Minimally deleted region based on SNP array analysis or WES copy number data unless otherwise indicated.

Breakpoint validated by WGS.

Fluorescence in situ hybridization

Metaphase fluorescence in situ hybridization was done on relapse samples from cases 1 and 2 (Table 1) according to standard methods using a whole-chromosome paint probe for chromosome 13 (Applied Spectral Imaging, Neckarhausen, Germany), the Vysis LSI21 probe (Abbott Laboratories, Abbott Park, IL), and the fosmid G248F80597D11.

RNA-sequencing and data analysis

RNA-sequencing (RNA-seq) data of cohort 1 (n = 152) have been published.21  For RNA-seq data from TARGET (high-hyperdiploid, n = 37; nonhyperdiploid case with 13q12.2 deletion, n = 1), methods are available at the TARGET project portal. RNA-seq reads were mapped to human_g1k_v37 by the STAR (version 2.6.1d)22  2-pass mapping pipeline with WASP parameter.23  Only reads that passed WASP filtering were used for allele-specific expression analysis. Gene expression was quantified by RNA-Seq by Expectation-Maximization (RESM)24  and differential expression analysis was performed by the Wilcoxon rank-sum test.

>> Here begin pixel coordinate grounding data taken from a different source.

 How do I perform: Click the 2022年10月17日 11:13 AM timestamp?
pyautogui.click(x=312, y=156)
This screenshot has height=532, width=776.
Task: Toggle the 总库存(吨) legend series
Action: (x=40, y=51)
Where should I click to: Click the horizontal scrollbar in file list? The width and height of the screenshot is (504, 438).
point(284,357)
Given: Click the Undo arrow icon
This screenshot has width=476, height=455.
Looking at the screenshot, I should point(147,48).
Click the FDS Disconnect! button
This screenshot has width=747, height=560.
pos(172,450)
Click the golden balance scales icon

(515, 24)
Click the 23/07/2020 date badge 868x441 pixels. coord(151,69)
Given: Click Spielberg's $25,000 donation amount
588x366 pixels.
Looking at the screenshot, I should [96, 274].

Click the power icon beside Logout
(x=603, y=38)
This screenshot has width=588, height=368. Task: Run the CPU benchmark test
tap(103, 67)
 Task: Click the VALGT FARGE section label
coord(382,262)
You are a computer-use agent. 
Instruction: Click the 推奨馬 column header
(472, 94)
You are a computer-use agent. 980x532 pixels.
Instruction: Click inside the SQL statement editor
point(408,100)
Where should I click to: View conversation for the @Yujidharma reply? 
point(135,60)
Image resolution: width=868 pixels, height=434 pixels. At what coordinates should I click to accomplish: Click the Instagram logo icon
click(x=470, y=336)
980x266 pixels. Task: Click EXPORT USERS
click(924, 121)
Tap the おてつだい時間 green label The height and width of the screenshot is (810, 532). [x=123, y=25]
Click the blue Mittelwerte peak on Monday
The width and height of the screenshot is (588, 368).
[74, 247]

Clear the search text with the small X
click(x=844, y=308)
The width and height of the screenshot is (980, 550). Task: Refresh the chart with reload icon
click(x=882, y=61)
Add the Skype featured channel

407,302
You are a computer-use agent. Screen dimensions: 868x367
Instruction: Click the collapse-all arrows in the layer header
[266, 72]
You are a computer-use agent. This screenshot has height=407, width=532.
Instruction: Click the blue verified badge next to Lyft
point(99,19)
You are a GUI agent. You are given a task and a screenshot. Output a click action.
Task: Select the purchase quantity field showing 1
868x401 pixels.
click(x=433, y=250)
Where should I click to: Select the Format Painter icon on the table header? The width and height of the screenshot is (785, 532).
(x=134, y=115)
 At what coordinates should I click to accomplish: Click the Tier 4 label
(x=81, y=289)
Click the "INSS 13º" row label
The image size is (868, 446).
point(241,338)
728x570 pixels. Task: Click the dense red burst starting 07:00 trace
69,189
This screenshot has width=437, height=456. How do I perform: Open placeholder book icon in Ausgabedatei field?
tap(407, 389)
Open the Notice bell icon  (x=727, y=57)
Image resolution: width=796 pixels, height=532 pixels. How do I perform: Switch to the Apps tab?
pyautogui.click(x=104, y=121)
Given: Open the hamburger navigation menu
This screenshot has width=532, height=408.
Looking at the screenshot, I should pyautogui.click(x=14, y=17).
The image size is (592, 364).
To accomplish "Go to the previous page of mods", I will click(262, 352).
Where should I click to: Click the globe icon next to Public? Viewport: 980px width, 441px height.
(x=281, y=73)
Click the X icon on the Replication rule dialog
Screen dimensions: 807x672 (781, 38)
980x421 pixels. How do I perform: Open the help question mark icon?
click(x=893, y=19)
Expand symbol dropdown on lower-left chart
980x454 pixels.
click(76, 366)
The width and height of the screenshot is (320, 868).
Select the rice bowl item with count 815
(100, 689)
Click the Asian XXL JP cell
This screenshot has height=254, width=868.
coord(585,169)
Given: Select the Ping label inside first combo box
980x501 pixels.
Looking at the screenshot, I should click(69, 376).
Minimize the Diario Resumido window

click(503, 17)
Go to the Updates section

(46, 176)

Genotype phasing and allele-specific expression analysis

Genotype phasing of 13q12.2 was performed with the Sanger Imputation Service using the Haplotype Reference Consortium reference panel.25  GATK4 ASEReadCounter was used to evaluate the allele counts of expressed heterozygous SNV sites. Heterozygous SNVs with individual allele read depths ≥10 were kept. Read counts of exonic heterozygous SNVs from the same homolog were aggregated based on the phasing results. The binomial test was applied to estimate allelic bias of exonic SNVs in the RNA-seq data against the genomic data. Allelic ratios >2 or <0.5, and values of P < .05 were used to identify allele-specific expression.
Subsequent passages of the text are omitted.